I’ve moved this one to Cafe Society, our forum for the ARTS. Perhaps they can also contribute.

samclem General Questions Moderator

This is a bit like saying, “They should completely ditch the English language and start over…”

Systems of notation are rarely devised all at once or in a vacuum. They evolve over time (as **GorillaMan ** already pointed out in this case) and add “features” as needed. More to the point, they have historical momentum. Surely you’re not volunteering to renotate every piece of music written since roughly the year 1500 (and before) yourself, are you?

I’m sorry, as a pianist for the last 16+ years, I can’t agree with this.
The current notation system is tonality-oriented (tonality-biased, if you prefer); in the key of F# major, just like in any other key, the notes as they appear on the page refer to the scale appropriate for the piece. This is a historical anomaly perhaps, but one that we have to live with. I don’t find the fact that a note in the second space of the treble clef refers to A# instead of A in F# major - it’s just a matter of “thinking in the key” rather than reading note-for-note and thinking in terms of letter names. I don’t think in terms of letter names when I’m sight-reading - it’s too inefficient.

Serialists (Schoenberg, Webern et al) wrote music based on a twelve-tone system which has some of the same elements you describe. That is, each half-step in the octave was assigned a number, rather than looking at the notes in a tonal capacity. Then, of course, they had to write it in the end in traditional notation, which makes it cumbersome to read. I agree that for non-tonal music the system is less than desirable, but at least it’s standard.

To the OP, I think that in the modern system of notation, the best solution made above is to think of the treble and bass “grand staff” as one continuous system. Sometimes young students have trouble with the idea that this B, and another B, and a third B all in different places on the staff have the same name, but actually refer to different notes. The point of this system is that letter-reading alone is insufficient for quick translation into a multi-octave instrument like the piano or marimba (and many modern wind instruments, since most have vastly improved their range over the last several hundred years since notation was modernized).
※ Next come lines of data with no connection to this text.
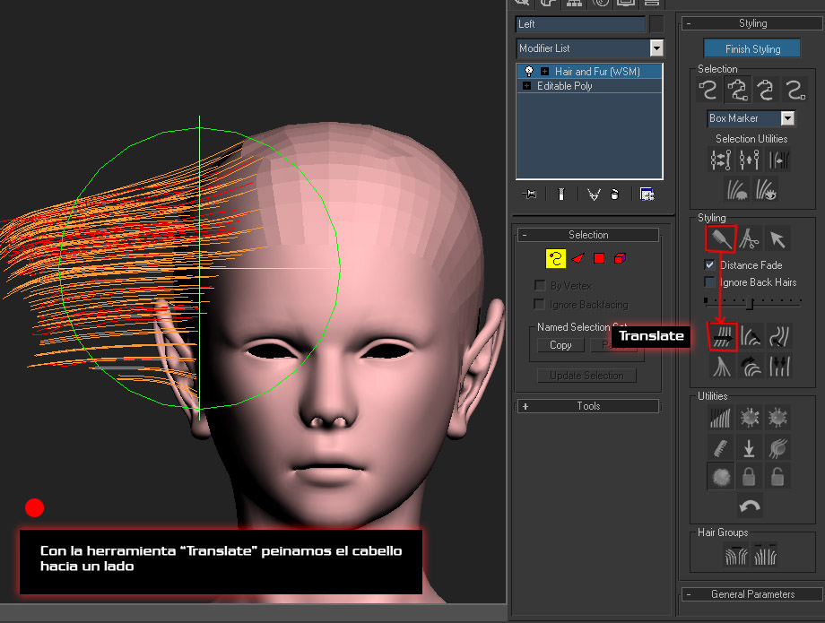This screenshot has height=623, width=825.
Task: Disable the Distance Fade checkbox
Action: tap(710, 264)
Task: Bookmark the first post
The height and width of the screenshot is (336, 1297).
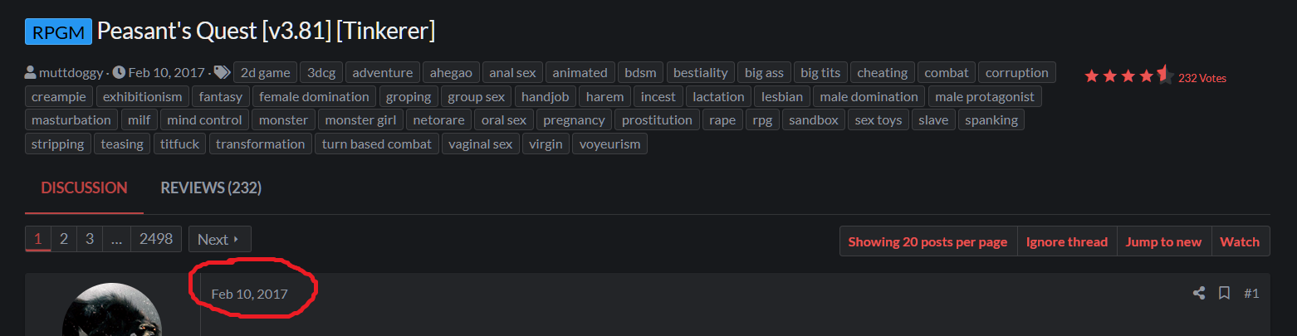Action: (1224, 293)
The composer of the music has indicated in which octave the note is to be sounded; to displace some or all of them is to change the piece of music.
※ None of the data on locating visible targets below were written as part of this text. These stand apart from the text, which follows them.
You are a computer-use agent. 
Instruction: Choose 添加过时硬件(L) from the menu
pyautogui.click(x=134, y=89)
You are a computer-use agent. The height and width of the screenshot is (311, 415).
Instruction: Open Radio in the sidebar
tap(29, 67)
It’s worth mentioning, although you may already know, that guitar music is written one octave higher than the note played, to accommodate the bulk of the range of the instrument on a G clef (if a pianist reads the note on the first ledger line below the staff, out comes Middle C, but if a guitarist reads it, out comes C below Middle C). But in practical terms it’s like having it’s own clef, even though it’s written as a G clef.

What Emeria said. The tonal orientation of the system is essential. If you’re going to say ‘ditch key signatures’, you haven’t grasped the significance of tonal relationships in the music which this notation was created to describe.

More than five lines in one system is more difficult for the eye to scan at speed. Some fifteenth-century manuscripts used a 6-line stave, and the number of obvious pitch errors is far higher in these than in contemporary five-line examples. Adding extra lines is disastrous for speed of comprehension. And I hate to think what a large orchestral score would look like.

Colour coding is also a problem - colour-blind musicians are going to struggle, are they not? Also, if you ever get to see a concert harp up close, you’ll see what your system looks like (although this still only has seven lines per octave!)

What’s the problem with it? Yes, you need to become familiar with the system along with familiarity with the music, but because the music and the notation have evolved alongside each other, you’re going to be hard-pressed to simplify the notation.

Another thought for the reformist suggestion: speed of notation. I just timed how long it took to write out Happy Birthday on a blank sheet of manuscript paper. 45 seconds. Any alternative system which is proposed as a realistic everyday tool needs to be able to match this.